Intervention de Gérard Roujas

Réunion du 13 décembre 2004 à 9h30
Loi de finances pour 2005 — Justice

Photo de Gérard RoujasGérard Roujas :

Vous affichez, monsieur le garde des sceaux, un budget en augmentation de 4 %. A supposer même qu'à la différence des budgets précédents celui-ci soit totalement exécuté, ce qui reste à prouver, il reste très insuffisant.

Il est insuffisant, car il est loin de respecter les engagements annoncés dans la LOPJ. Il est insuffisant également au regard des mesures engagées depuis 2002 : les juges de proximité, le renforcement des droits des victimes, le recours à de nouvelles techniques d'investigation, la personnalisation des peines, les expertises et enquêtes de personnalité, les repentis, sont autant de mesures qui augmentent lourdement les besoins financiers de votre ministère.

Je n'évoquerai aujourd'hui que le cas des tribunaux administratifs.

La LOPJ du 9 septembre 2002 a prévu la création dans ces tribunaux de 210 postes de magistrats entre 2003 et 2007, correspondant à cinq tranches annuelles de 42 postes.
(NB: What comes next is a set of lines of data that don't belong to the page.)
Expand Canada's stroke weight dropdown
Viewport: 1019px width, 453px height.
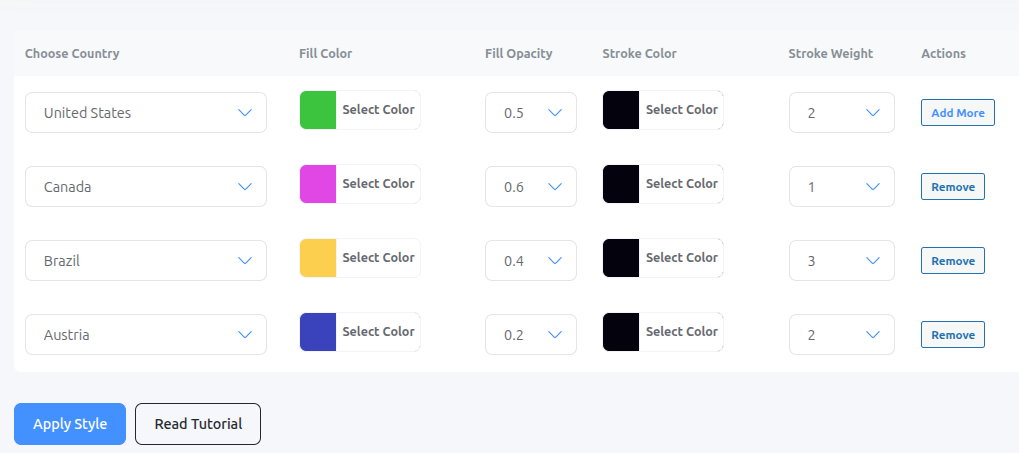coord(843,187)
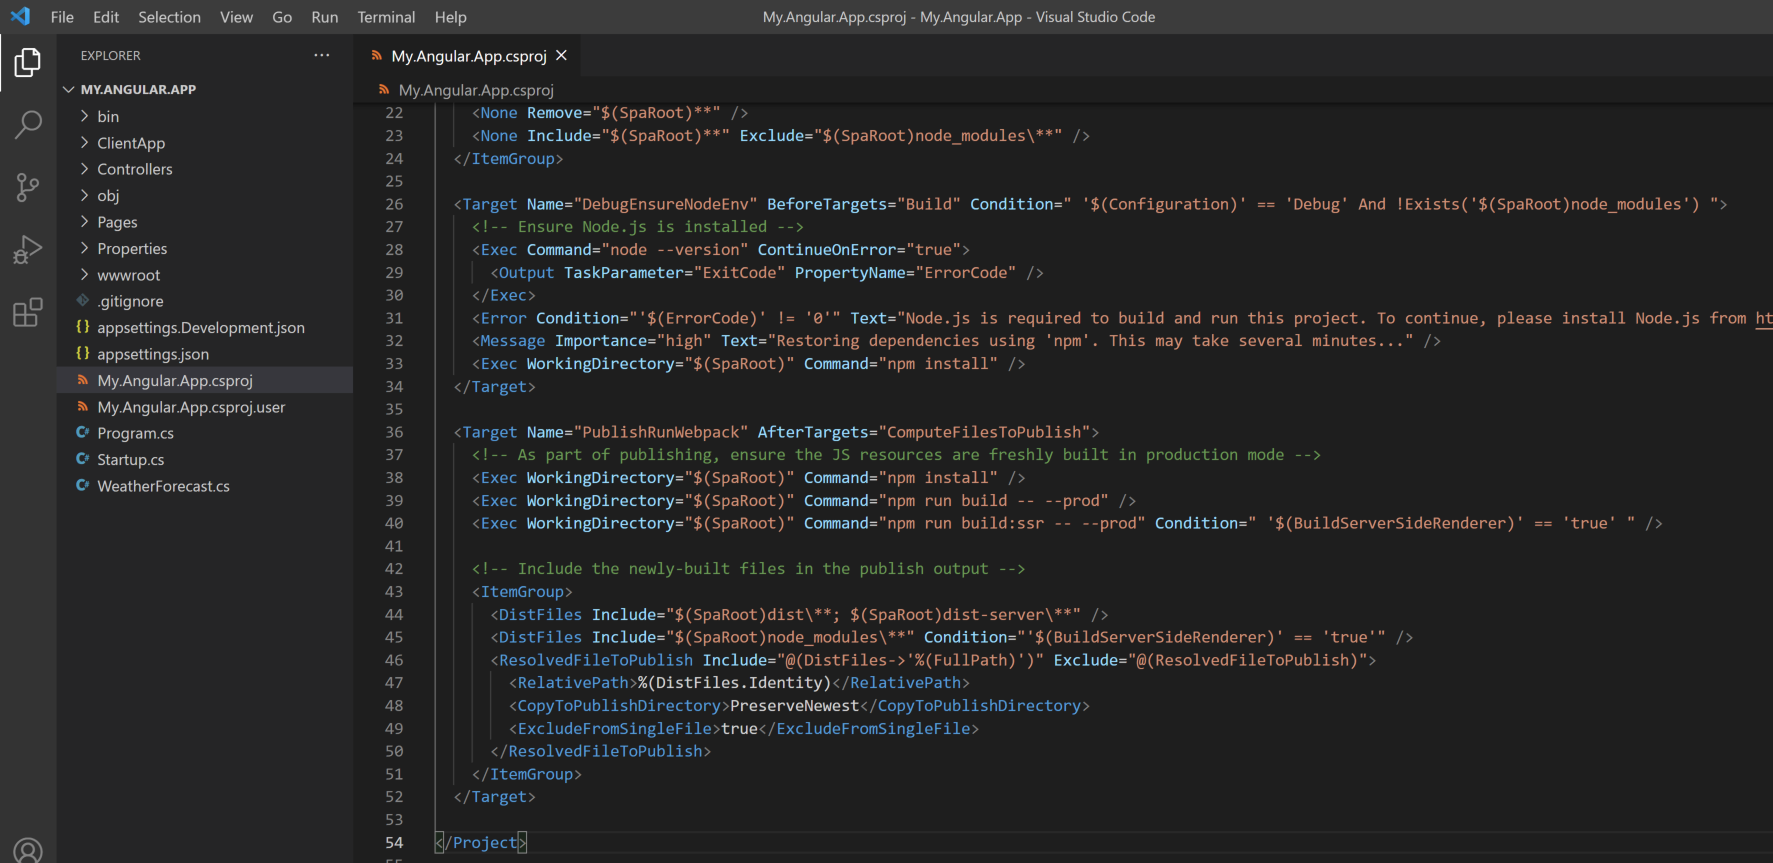This screenshot has height=863, width=1773.
Task: Open the Selection menu
Action: coord(169,17)
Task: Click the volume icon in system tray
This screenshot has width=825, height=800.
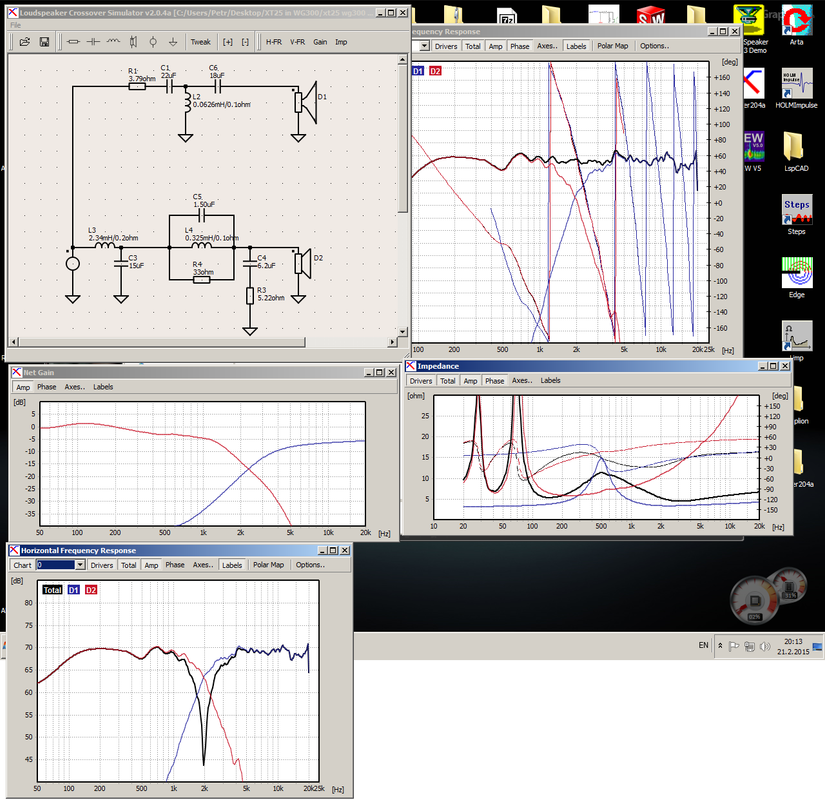Action: [765, 646]
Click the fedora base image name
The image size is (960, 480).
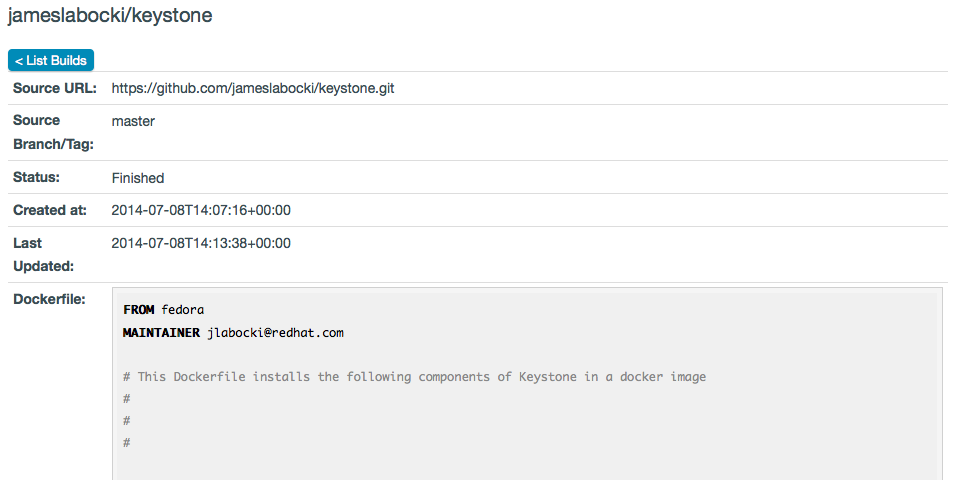point(182,310)
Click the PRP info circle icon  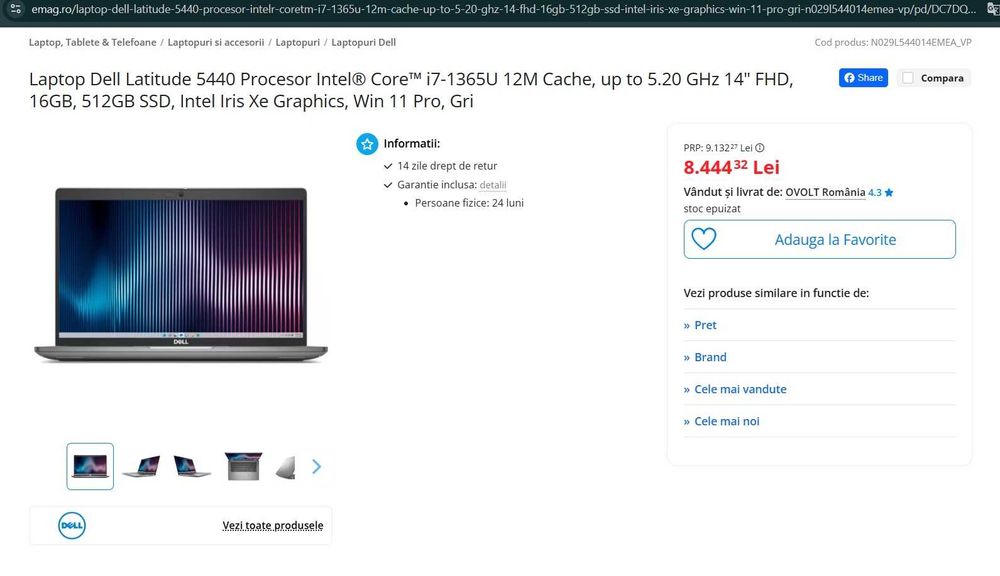(760, 147)
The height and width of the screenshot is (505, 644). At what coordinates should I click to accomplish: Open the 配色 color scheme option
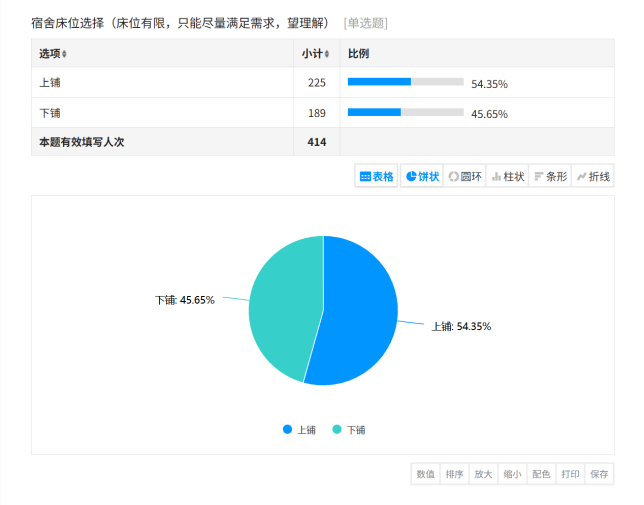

L'objectif commun pour les tribunaux administratifs et les cours administratives d'appel est de réduire, en 2007, le délai moyen de jugement à un an, en première instance comme en appel.

Si les deux premières tranches ont été entièrement respectées, le projet de budget pour 2005 prévoit la création de seulement 21 postes de magistrats, soit la moitié de la tranche initialement prévue.

Or l'année 2004 a vu les demandes déposées en première instance augmenter de plus de 27 %, et cela après une année 2003 qui avait elle-même connu un accroissement de 14 %.

Cette explosion s'explique, d'une part, par le succès indiscutable de la loi du 30 juin 2000 relative au référé devant les juridictions administratives, qui a réformé les procédures d'urgence, d'autre part, par le très fort accroissement du contentieux portant sur les étrangers, lié au renforcement de la politique du Gouvernement en matière de lutte contre l'immigration illégale, par l'essor du contentieux de la fonction publique, notamment relatif aux retraites, et du contentieux créé par l'activité des collectivités territoriales.

Les délais de jugement étaient de un an et onze mois en 2002. En dépit de la hausse des demandes et de la vacance de nombreux postes dans les tribunaux administratifs, il a pu être réduit à un an et dix mois en 2003.

Devant l'explosion du contentieux, ce mouvement va être immanquablement inversé en l'absence d'un renforcement véritable des effectifs.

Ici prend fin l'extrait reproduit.